_Problem to work on_
Search the data below for the string "button" and copy all lines where it shows up.

============

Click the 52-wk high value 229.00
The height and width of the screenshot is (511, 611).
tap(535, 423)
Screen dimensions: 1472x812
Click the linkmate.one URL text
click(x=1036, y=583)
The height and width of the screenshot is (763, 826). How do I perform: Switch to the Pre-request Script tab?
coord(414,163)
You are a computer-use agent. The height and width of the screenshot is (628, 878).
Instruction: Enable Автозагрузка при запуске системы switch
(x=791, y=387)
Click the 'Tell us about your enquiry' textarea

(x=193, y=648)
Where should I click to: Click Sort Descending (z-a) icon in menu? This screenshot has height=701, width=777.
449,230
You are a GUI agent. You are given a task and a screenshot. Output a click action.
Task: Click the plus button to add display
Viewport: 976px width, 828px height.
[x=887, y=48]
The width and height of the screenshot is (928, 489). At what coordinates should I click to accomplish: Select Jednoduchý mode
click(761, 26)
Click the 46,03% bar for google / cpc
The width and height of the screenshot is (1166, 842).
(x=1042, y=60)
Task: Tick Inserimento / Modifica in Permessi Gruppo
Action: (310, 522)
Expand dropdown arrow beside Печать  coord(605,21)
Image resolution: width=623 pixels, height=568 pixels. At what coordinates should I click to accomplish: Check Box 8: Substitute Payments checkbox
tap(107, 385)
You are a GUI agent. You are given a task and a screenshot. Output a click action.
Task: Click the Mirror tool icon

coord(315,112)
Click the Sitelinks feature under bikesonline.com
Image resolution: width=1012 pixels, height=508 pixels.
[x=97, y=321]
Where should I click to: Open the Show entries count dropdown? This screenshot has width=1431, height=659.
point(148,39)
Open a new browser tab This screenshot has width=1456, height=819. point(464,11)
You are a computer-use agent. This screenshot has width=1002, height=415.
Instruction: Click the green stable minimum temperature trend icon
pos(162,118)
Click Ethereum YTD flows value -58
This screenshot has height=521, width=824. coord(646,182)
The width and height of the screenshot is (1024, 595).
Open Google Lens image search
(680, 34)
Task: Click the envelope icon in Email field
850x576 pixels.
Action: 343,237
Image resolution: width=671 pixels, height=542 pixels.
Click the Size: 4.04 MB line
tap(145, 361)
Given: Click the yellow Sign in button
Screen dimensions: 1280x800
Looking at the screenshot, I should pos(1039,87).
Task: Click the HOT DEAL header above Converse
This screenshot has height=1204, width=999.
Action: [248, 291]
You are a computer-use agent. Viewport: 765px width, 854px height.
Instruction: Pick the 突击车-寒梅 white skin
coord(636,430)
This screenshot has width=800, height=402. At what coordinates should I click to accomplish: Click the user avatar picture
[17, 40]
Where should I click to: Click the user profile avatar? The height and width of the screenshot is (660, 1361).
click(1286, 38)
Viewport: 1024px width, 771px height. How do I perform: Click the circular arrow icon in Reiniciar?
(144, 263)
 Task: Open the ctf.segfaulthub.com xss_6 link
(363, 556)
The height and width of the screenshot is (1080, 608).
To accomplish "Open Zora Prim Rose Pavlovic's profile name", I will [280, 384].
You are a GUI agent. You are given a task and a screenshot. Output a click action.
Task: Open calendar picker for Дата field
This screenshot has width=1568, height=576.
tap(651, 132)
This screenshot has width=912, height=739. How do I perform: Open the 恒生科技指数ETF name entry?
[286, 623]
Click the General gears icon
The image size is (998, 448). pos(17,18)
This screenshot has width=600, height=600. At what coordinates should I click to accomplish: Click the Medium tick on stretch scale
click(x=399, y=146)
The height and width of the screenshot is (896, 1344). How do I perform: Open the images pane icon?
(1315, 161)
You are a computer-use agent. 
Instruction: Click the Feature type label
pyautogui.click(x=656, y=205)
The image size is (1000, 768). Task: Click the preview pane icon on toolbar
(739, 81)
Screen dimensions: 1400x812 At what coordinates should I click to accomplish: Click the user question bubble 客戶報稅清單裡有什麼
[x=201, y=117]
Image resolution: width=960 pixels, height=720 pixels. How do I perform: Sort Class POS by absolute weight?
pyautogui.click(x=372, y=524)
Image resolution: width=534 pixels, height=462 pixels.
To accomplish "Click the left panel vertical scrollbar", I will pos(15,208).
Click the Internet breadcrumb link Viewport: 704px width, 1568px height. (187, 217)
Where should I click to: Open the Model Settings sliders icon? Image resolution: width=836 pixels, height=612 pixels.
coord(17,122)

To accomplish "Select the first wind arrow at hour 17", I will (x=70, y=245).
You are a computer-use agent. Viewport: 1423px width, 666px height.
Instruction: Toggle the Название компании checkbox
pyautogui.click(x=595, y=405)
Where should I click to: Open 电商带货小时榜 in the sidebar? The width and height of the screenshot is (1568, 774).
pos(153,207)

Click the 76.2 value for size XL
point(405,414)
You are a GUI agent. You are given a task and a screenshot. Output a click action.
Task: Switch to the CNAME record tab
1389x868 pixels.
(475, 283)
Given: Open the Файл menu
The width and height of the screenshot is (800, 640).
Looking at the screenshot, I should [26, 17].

============

_Worked solution_
Task: Click the plus button to add display
Given: Click the yellow Sign in button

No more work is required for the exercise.